After digging a lot more into this I think* I have the cause of this issue figured out. There are two main facets to it. One is the RetryInvoker timer logic and the second is the overloading of the meaning of ApiResponseException when it comes to RpcCalls.
First, why doesn’t the following code complete correctly if the server side rpc throws an exception?
try
{
var payload = new Dictionary<string, string> { { "code", code } };
var response = await Client.RpcAsync(Session.Result, "code_redeem", payload.ToJson());
Debug.Log("Code redeemed sucessfully" + response);
}
catch( ApiResponseException ex )
{
Debug.LogFormat("Error: {0}", ex.Message);
}
catch( Exception ex )
{
Debug.LogError("What else could have happened? " + ex.Message);
}
It stems from the RetryInvoker logic. On an exception, there is a check made to see if it should be considered a “transient” exception. (From the source file comments: “For example, timeouts can be transient in cases where the server is experiencing temporarily high load.”).
ApiResponseExceptions with a status code of 500 or more are considered transient. Using throw new Error("");
in typescript does indeed result in that kind of exception. Here is the http response: status=500, {"code":13,"error":{"StackTrace":"Error: No such code as 'h'\n\tat rpcRedeemCode (.:38:15(76))\n","Type":"exception"},"message":"Error: No such code as 'h' at rpcRedeemCode (.:38:15(76))"}
So, if the exception is transient, the SDK will re-attempt the server call (that applies not only to rpc but all server calls). Before re-attempting, the client will wait some time. How long is based on a RetryConfiguration object. The default one is configured with 500ms and a max retry attempt of 4.
public RetryConfiguration GlobalRetryConfiguration { get; set; } = new RetryConfiguration(500, 4, (RetryListener) null, new Jitter(RetryJitter.FullJitter));
The exact time to wait between each attempt is further based on the previous number of failed attempts
private Retry CreateNewRetry(RetryHistory history)
{
int int32 = Convert.ToInt32(Math.Pow((double) history.Configuration.BaseDelay, (double) (history.Retries.Count + 1)));
int jitterBackoff = history.Configuration.Jitter((IList<Retry>) history.Retries, int32, new Random(this.JitterSeed));
return new Retry(int32, jitterBackoff);
}
The following math is a bit suspicious Math.Pow((double) history.Configuration.BaseDelay, (double) (history.Retries.Count + 1))
. With a base delay of 500ms, on the first retry, you get 500ms. Good. On the second retry you get 500^2. That’s starting to be a rather large number. On the 3rd attempt we are up to ~34h…

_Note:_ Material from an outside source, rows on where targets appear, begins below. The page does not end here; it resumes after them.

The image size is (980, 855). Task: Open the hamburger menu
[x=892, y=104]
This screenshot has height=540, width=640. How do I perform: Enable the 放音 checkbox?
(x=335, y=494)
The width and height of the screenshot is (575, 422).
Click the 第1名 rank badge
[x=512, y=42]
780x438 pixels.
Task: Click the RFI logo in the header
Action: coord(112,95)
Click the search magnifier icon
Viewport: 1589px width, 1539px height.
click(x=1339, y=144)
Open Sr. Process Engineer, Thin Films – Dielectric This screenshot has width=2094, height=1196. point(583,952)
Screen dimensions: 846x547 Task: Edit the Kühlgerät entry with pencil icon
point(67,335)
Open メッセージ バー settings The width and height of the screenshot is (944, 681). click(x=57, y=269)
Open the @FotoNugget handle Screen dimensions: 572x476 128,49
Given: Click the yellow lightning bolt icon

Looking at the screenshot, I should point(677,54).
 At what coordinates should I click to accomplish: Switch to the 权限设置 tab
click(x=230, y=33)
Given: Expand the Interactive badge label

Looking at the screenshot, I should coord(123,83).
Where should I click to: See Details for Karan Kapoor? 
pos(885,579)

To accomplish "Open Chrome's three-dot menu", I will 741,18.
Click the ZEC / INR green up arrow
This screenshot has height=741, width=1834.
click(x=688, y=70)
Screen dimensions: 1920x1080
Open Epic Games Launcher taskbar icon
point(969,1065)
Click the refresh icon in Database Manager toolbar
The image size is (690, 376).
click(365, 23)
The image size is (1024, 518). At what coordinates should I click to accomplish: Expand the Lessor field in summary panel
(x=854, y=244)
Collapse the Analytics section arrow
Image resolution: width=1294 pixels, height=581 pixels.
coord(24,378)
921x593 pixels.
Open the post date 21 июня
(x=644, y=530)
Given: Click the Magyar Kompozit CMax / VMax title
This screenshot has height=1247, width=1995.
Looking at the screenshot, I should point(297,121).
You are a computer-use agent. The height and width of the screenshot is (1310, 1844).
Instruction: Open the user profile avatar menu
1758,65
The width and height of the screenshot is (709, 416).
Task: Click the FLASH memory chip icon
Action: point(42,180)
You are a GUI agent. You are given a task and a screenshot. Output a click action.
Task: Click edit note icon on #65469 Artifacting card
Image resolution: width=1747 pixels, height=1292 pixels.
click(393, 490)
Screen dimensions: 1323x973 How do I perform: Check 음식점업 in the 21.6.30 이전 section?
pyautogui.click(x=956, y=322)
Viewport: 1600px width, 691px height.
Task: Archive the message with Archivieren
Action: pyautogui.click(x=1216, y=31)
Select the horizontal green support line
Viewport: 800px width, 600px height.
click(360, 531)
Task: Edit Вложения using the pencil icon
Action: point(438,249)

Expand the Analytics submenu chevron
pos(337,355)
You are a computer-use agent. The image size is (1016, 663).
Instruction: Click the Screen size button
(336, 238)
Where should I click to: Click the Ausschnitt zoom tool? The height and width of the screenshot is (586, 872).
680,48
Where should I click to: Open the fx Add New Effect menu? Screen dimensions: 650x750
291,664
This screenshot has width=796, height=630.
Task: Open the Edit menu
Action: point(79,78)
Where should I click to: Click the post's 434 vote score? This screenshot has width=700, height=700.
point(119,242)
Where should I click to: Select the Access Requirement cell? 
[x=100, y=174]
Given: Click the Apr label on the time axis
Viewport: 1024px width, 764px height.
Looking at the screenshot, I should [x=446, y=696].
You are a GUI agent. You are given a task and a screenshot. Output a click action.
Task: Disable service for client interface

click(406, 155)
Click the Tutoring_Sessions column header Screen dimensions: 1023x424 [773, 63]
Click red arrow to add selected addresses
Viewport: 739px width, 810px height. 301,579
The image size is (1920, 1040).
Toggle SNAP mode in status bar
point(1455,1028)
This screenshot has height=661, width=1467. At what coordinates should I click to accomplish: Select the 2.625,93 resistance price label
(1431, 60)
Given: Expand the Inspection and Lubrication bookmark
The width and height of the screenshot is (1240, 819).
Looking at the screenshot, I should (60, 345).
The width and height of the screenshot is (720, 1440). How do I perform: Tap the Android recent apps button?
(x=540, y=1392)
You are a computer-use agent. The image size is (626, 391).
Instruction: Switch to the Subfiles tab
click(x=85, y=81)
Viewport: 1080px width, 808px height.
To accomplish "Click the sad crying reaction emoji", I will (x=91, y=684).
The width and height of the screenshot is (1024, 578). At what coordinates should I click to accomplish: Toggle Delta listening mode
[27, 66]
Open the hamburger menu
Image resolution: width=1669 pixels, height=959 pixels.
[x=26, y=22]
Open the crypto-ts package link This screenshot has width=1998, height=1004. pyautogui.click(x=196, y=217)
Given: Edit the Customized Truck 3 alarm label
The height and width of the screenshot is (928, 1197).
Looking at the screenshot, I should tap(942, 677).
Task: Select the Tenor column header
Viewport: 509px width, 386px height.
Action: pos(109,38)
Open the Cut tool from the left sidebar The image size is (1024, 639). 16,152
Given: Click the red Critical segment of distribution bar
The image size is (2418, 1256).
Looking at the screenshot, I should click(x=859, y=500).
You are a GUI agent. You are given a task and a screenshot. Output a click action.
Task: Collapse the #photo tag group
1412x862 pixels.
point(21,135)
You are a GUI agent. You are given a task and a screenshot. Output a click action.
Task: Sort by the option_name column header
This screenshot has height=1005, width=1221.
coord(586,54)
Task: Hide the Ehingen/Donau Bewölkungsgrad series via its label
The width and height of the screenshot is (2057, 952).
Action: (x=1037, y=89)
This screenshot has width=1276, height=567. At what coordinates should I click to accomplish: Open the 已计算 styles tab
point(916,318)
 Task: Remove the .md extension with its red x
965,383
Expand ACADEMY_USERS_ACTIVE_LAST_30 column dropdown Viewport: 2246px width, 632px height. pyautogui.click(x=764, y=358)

Therefore, the original call to RpcAsync is simply waiting for hours before actually completing, that’s what is going on. It is easy enough to work around this issue by providing a RetryConfiguration object with a maxRetry of 1.
I’ll be posting this in original issue in the .Net client but I think they’ve already figured out the problem as there was a commit 5 days ago that changes the logic of the delay calculation. However, this update has not propagated to the Unity SDK DLL yet.
Which begs the question: what is the proper way to return errors from rpc calls? The documentation samples I’ve seen so far are using (for typescript) throw new Error("something");
First, this results in the unfortunate side effect of the client automatically retrying the rpc because the exception is deemed “transient”. Secondly, it is hard to extract the actual error from the resulting exception stack (it is a sub-exception to the main TaskCanceledException)
Also, the errors a rpc call can returns do not all fall under the umbrella of a failed api call. There could simply be a logical failure: code doesn’t exist, entry has already been removed, parameters are outside the desired range. Is there a way to distinguish those from a failed database connection or a divide-by-zero kind of exception (on the client side). Could we throw new LogicalError("something)
that wouldn’t get wrapped in an ApiResponseException?
Reading the new commit on the .Net client from 5 days ago, I see that it will be possible to override the check on whether an exception is “transient”. That would solve part of the problem. Are there plans to update the Unity DLL?